◆ **About this exercise**: In exact form, please repeat the records from their opening line down to the line with "Collane monografiche (618, 485)", including that line.
Start of Input records
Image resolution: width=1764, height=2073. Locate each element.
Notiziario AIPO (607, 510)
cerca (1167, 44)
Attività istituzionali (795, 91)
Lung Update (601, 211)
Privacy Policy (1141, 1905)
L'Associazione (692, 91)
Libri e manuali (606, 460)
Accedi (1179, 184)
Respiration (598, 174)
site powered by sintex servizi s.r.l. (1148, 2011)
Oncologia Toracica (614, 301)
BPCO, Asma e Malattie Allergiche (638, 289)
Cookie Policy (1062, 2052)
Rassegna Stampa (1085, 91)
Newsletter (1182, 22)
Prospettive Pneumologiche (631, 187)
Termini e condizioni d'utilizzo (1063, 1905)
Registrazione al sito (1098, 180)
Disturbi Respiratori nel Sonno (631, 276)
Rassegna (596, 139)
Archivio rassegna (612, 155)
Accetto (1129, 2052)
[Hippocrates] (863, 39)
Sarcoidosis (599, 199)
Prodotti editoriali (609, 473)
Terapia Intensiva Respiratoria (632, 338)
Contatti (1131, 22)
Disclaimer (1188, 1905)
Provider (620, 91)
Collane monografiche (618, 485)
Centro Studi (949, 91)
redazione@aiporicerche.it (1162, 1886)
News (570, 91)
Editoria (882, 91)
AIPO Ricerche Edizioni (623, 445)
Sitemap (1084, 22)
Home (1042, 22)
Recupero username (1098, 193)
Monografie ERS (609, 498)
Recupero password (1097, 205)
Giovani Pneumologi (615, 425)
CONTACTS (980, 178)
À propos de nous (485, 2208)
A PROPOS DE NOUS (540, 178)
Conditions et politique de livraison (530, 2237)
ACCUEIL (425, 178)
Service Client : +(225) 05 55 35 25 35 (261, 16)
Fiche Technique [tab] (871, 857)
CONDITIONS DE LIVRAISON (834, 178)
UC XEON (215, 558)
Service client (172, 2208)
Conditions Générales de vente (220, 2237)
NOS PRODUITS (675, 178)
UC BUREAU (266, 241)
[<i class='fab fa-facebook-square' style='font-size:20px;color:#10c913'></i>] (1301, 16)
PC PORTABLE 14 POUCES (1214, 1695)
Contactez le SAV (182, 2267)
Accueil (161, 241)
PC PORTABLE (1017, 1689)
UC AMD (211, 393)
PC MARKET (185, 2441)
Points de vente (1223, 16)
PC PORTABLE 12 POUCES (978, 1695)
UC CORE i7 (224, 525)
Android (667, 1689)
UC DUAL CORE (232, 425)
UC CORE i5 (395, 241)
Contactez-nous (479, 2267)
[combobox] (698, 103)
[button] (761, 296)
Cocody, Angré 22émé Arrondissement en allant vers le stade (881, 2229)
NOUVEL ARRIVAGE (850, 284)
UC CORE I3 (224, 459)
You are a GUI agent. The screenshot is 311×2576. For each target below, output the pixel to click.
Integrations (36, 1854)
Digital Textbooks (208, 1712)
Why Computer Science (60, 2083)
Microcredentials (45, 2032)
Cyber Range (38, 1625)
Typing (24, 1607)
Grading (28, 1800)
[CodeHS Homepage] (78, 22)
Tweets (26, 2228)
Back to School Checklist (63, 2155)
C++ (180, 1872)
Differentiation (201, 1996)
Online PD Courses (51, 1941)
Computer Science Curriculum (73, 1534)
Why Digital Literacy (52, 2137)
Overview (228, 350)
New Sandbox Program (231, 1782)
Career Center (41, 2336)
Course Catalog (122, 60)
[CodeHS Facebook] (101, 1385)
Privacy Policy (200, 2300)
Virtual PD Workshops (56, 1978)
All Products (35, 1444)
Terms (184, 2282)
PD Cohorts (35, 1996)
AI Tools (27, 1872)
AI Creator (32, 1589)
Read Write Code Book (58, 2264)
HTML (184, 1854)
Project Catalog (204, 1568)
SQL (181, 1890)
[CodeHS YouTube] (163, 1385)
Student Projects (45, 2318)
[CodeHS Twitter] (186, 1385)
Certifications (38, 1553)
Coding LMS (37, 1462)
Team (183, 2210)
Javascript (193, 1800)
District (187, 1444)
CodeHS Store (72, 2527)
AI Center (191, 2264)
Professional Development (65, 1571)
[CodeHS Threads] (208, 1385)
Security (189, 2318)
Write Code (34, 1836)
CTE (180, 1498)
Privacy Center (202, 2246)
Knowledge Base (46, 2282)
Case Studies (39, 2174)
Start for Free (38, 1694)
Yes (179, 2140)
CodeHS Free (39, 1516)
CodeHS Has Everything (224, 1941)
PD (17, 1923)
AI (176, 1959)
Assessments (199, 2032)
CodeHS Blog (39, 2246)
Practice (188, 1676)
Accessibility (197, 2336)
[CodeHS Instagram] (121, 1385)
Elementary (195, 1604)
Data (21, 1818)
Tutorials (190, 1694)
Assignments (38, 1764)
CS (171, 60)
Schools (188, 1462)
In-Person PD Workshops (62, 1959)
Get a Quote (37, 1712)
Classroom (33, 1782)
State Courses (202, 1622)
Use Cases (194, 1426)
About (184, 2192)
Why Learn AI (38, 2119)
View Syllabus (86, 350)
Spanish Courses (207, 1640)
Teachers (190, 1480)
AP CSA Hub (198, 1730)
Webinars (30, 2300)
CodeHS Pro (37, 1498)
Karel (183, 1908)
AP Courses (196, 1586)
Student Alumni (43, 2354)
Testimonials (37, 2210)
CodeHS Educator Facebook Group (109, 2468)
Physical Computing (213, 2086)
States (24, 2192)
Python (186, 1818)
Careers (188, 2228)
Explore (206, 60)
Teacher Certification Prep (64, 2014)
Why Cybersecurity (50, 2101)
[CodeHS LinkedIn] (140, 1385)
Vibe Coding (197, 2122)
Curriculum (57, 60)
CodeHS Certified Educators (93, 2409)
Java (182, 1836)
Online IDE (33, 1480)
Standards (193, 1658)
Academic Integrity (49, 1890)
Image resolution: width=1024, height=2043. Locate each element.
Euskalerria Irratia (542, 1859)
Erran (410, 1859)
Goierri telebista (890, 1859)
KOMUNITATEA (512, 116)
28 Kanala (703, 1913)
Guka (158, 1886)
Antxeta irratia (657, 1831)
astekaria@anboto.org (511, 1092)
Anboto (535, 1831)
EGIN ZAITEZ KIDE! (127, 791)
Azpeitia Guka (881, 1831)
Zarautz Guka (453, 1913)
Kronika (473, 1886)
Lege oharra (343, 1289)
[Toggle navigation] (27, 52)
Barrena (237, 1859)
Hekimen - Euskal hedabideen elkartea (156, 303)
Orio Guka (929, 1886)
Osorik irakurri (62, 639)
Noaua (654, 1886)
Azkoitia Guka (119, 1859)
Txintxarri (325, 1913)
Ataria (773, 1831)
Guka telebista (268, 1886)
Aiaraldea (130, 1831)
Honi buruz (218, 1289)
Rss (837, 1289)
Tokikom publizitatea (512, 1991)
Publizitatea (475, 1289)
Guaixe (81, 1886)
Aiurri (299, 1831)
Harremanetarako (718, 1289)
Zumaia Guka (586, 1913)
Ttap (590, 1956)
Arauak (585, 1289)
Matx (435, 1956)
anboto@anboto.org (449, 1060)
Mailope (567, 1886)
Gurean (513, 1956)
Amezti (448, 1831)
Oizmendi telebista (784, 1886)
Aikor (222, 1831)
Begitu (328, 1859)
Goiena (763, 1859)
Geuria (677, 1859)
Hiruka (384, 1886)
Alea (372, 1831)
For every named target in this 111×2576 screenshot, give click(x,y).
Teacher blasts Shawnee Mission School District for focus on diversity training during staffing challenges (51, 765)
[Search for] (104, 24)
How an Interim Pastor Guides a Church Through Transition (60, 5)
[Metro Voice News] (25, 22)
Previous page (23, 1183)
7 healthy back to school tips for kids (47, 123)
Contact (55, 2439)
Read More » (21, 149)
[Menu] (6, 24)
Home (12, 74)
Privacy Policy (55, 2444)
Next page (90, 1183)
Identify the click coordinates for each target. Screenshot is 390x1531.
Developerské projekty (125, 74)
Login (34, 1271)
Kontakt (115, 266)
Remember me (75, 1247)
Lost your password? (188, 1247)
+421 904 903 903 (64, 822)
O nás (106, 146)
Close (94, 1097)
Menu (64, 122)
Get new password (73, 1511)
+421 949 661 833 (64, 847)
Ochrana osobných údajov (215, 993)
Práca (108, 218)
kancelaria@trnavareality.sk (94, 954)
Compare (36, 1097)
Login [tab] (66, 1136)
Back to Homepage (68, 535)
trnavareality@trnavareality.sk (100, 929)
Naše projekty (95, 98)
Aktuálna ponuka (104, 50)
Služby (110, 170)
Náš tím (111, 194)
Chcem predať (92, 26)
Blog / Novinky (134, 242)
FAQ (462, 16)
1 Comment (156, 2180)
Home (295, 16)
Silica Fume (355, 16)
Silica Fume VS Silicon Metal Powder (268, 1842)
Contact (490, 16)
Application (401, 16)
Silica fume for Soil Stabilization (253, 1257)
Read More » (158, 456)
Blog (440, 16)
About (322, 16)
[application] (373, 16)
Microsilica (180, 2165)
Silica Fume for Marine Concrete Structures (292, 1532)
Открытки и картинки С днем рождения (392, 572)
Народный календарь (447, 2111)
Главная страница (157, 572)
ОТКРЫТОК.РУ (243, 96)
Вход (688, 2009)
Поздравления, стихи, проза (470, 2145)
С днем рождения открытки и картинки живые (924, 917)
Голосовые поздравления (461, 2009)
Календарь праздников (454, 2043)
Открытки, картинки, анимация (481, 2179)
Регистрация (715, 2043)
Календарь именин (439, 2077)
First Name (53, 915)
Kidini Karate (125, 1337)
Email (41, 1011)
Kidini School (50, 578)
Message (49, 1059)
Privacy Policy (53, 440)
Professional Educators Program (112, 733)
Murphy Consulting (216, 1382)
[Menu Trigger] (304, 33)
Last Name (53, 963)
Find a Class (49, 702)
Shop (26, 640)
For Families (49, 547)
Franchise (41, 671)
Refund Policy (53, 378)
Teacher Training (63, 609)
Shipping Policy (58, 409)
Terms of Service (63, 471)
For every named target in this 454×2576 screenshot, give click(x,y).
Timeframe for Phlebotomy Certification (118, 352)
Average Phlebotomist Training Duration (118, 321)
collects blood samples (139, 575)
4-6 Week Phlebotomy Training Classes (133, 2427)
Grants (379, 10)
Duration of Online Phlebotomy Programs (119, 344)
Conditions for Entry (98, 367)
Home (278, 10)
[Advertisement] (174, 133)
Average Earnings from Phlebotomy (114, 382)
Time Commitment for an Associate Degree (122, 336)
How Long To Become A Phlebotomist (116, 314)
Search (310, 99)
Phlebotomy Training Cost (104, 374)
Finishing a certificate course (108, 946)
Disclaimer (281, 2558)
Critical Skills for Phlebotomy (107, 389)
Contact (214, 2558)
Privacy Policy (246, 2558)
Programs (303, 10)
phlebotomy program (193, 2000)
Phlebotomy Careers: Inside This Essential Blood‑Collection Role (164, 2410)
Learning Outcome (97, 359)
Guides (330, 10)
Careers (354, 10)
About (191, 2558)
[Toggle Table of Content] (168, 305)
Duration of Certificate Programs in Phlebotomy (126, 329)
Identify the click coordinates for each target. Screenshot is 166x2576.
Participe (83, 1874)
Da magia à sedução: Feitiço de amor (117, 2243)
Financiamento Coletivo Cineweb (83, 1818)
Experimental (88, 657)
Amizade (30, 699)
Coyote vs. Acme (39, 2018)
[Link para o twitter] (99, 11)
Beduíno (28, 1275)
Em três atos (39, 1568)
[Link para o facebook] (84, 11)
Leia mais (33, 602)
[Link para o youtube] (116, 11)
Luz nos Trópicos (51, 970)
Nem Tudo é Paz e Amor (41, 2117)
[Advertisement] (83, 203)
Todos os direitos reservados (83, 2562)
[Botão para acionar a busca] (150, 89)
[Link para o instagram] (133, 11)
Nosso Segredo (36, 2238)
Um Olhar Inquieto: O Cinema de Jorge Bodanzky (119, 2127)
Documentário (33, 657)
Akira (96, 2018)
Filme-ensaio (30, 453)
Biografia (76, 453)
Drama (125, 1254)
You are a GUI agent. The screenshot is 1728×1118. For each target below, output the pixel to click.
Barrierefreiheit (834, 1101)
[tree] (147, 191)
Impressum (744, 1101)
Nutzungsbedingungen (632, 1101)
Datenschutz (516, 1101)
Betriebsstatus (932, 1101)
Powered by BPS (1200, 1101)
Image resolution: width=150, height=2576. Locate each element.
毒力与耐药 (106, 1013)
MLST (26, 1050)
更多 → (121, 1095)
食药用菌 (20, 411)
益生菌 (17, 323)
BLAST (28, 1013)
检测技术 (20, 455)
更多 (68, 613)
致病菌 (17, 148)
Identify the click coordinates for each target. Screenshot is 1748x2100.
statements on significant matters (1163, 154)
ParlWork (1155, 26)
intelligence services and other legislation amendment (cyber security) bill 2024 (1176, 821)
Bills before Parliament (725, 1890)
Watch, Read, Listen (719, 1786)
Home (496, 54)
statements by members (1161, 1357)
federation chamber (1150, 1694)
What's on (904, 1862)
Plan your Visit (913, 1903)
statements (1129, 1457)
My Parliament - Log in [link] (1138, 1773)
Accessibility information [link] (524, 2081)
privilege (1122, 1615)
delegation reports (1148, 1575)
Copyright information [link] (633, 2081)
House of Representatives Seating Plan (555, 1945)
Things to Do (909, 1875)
End of Input records
◆ **Exercise solution**:
Image resolution: width=1764, height=2073. Locate each element.
Notiziario AIPO (607, 510)
cerca (1167, 44)
Attività istituzionali (795, 91)
Lung Update (601, 211)
Privacy Policy (1141, 1905)
L'Associazione (692, 91)
Libri e manuali (606, 460)
Accedi (1179, 184)
Respiration (598, 174)
site powered by sintex servizi s.r.l. (1148, 2011)
Oncologia Toracica (614, 301)
BPCO, Asma e Malattie Allergiche (638, 289)
Cookie Policy (1062, 2052)
Rassegna Stampa (1085, 91)
Newsletter (1182, 22)
Prospettive Pneumologiche (631, 187)
Termini e condizioni d'utilizzo (1063, 1905)
Registrazione al sito (1098, 180)
Disturbi Respiratori nel Sonno (631, 276)
Rassegna (596, 139)
Archivio rassegna (612, 155)
Accetto (1129, 2052)
[Hippocrates] (863, 39)
Sarcoidosis (599, 199)
Prodotti editoriali (609, 473)
Terapia Intensiva Respiratoria (632, 338)
Contatti (1131, 22)
Disclaimer (1188, 1905)
Provider (620, 91)
Collane monografiche (618, 485)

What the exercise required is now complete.